#### Passage to read:
···

A design can be gorgeous and still wrong. The brief said navy but the logo came back teal. The headline that’s supposed to sit above the product sits behind it. For working designers, this is the difference between an asset they can and can't use.
So alongside our aesthetics evaluation of Nano Banana 2, FLUX.2 [max], GPT Image 1.5, and Seedream 5.0 Lite, we ran a dedicated brief-fidelity track. And unlike aesthetics, where three models were in a near-tie, fidelity has a clear winner.
How we measured it
These results come from the Descriptions cohort of CRIT, rated by five professional designers entirely separate from the five who rated aesthetics in Part 1. The cohort covered four criteria the designers themselves identified as verifiable against the prompt: color accuracy (did the palette match the brief?), spatial accuracy (did elements land where the brief placed them?), typography from descriptions (did the specified text appear, spelled correctly, as directed?), and an overall preference given the brief.
Each criterion used its own set of 80 prompts, drawn from real client deliverable categories on Contra's marketplace. All four models generated from each prompt, presented blind behind code-names. Each designer ran all six pairwise comparisons per prompt, aggregated into strict four-way rankings for a total of 1,600 ratings per criterion.
On the two overall-preference tracks, designers also flagged every image for hallucinations, rating both major and minor elements that contradicted the brief or shouldn't exist at all.
Nano Banana 2 sweeps all four criteria

Nano Banana 2 took first place on every fidelity criterion with win rates ranging from 62% to 67%, while no other model crossed 52% on anything. Its strongest result on typography from descriptions means that when a brief specified a type treatment, designers picked Nano Banana 2’s outputs 67% of times.

···

#### Brief:
Carry on the text about the brief-fidelity evaluation of image models from the point where it ends.

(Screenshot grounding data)

···

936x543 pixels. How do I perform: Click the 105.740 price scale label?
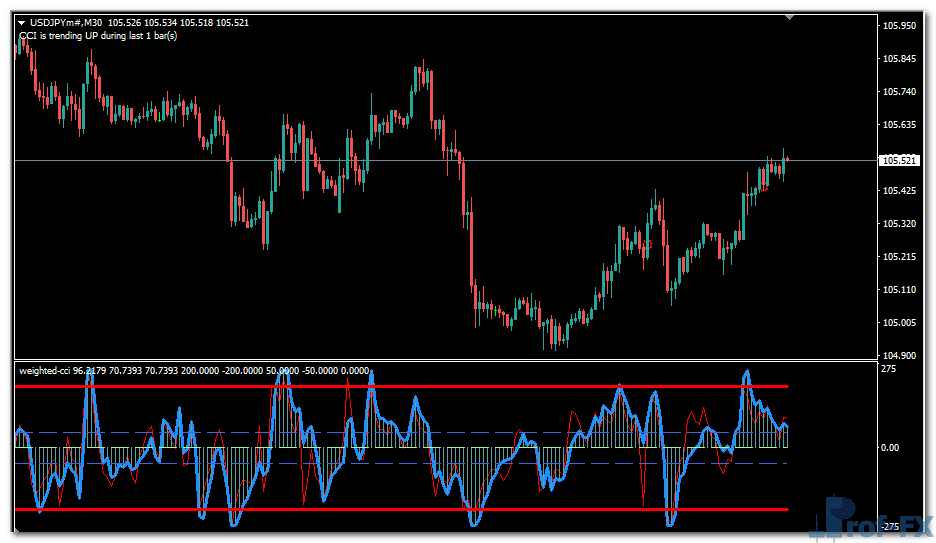pyautogui.click(x=897, y=92)
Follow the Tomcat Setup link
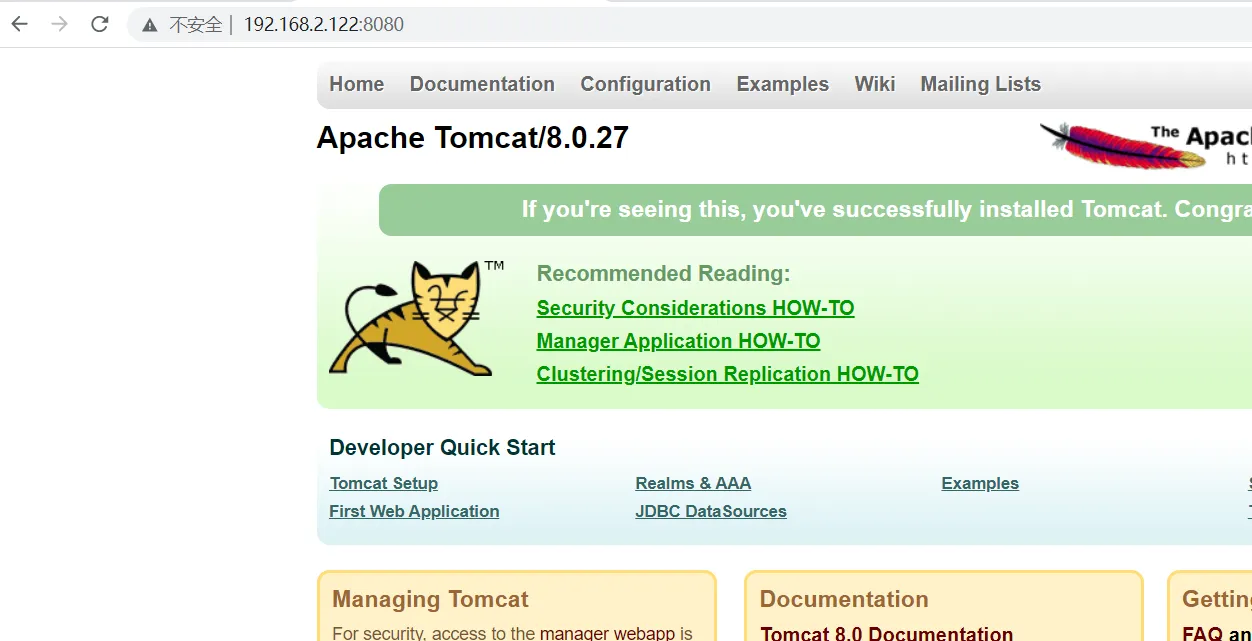 [384, 483]
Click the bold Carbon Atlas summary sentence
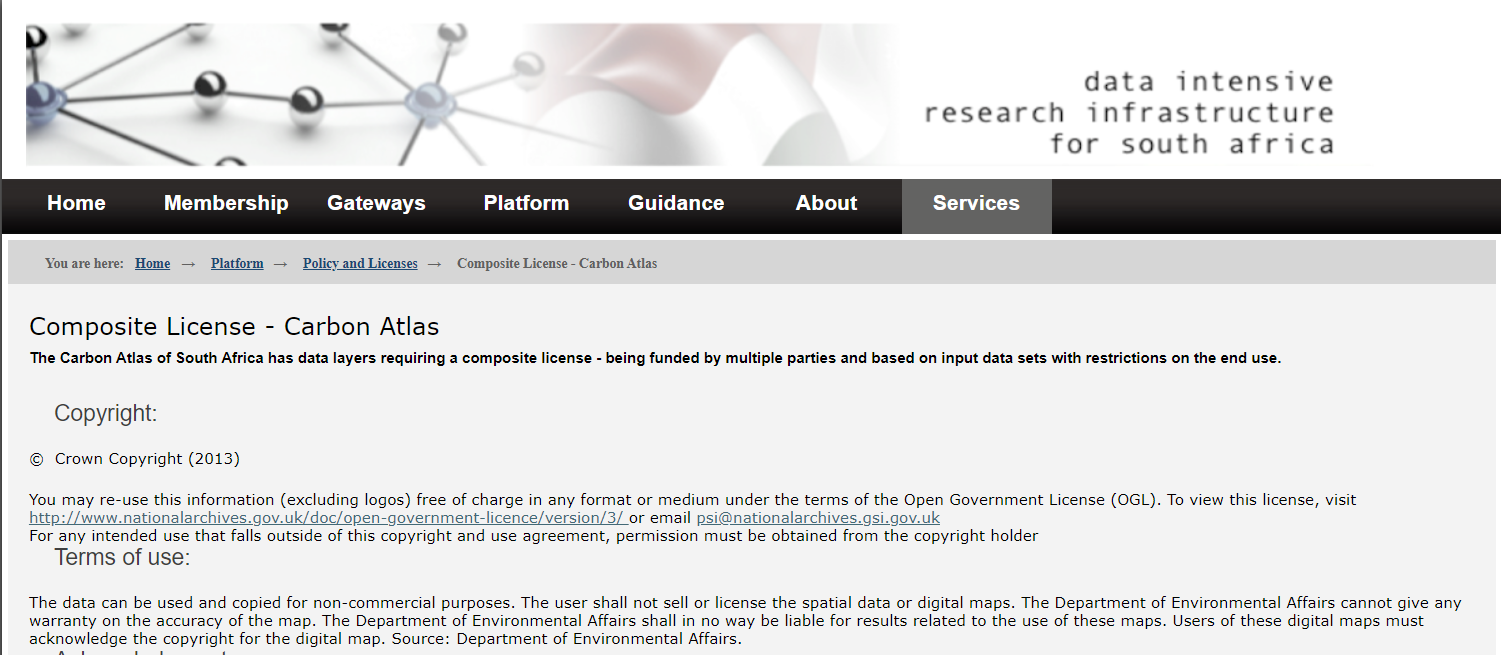 pyautogui.click(x=655, y=358)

···

#### Answer area:
The rest of the field inverts the aesthetics standings. Seedream 5.0 Lite, last on most aesthetic criteria, is the consistent runner-up here, placing second on color accuracy, spatial accuracy, and overall preference. FLUX.2 [max], the typography-aesthetics champion of Part 1, falls below parity on every fidelity criterion, including a field-worst 40% on color accuracy. GPT Image 1.5 posts the single weakest number in the track: 36% on spatial accuracy.
The aesthetics–fidelity split
Plotting each model's aesthetics win rate against its fidelity win rate sorts the four into three groups.

Nano Banana 2 is the only model above parity on both axes, and that fidelity edge makes it the overall leader of the study, beating FLUX.2 and GPT Image 1.5 in 57% of all head-to-head matchups and Seedream in 59%.

FLUX.2 and GPT Image 1.5 sit in the lower-right, where designers like how their work looks more than how well it listens. Seedream 5.0 Lite runs the other way, scoring higher on brief fidelity than on aesthetics, though it remains below parity on both.
Hallucinations: a different leaderboard again
Fidelity leadership and reliability aren't the same thing:

Three models produce a clean image at the same 57% rate, but they differ in how badly the other 43% goes wrong. FLUX.2 [max], which ranked last in fidelity, also has the lowest major-hallucination rate at 7%. Nano Banana 2, the fidelity champion, majors at 12%, near GPT Image 1.5's field-worst 13%. GPT Image 1.5 is the outlier overall: it hallucinates on more than half of its generations.
Following the brief and not hallucinating are separate abilities with Nano Banana 2 being best at executing what you asked for, but when it misses, it's somewhat more likely to miss big. FLUX.2 drifts from the brief in small ways constantly but rarely fabricates something severe.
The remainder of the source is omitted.